A white woman wishing to portray people of color as accurately and respectfully as possible, Means spent months living among the people she wrote about. She traveled to Mexico, San Francisco’s Chinatown, African American neighborhoods, and Indian reservations to form relationships with the people on whom she based her characters. To write Shuttered Windows, the story of an African American girl from Minneapolis who visits her grandmother on a coastal island off South Carolina, Means spent time in the Carolina low country. For The Moved-Outers, about Japanese Americans during World War II, she visited a Japanese relocation center in Colorado.

In addition to her novels, Means wrote juvenile plays and adult biographies, including one of Frederick Douglass. By the 1960’s, her books started to fall out of favor as prevailing sentiment held that books about minority cultures should be written by members of those cultures. She died on November 19, 1980, in Boulder, at the age of eighty-nine.
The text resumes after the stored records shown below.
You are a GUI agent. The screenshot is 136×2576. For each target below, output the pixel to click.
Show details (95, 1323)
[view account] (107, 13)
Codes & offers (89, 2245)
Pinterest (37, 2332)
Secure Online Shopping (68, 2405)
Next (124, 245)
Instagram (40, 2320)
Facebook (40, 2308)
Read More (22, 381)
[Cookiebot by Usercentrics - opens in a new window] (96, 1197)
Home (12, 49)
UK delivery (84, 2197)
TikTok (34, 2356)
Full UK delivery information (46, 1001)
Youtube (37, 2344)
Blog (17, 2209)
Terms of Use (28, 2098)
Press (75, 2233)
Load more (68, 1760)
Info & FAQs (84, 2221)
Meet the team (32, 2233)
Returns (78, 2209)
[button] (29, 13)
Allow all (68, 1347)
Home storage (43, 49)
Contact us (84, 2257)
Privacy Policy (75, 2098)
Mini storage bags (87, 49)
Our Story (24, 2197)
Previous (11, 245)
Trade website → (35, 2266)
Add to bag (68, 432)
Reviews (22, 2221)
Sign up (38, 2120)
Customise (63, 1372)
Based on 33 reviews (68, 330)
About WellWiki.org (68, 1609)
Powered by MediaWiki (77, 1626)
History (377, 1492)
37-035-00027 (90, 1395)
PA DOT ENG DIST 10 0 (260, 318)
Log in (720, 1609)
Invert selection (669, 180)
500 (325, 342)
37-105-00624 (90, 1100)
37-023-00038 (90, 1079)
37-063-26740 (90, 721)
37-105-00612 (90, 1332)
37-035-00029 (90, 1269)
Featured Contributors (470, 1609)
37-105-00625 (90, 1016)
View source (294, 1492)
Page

Means believed that lessons about diversity and understanding were best directed toward young readers, whose beliefs could still be shaped by powerful reading experiences. Her books were early and appealing depictions of other cultures in the middle of the twentieth century, when few such books were available. The Moved-Outers won the Childhood Education Association’s annual award for a character-building book and was a Newbery Honor Book.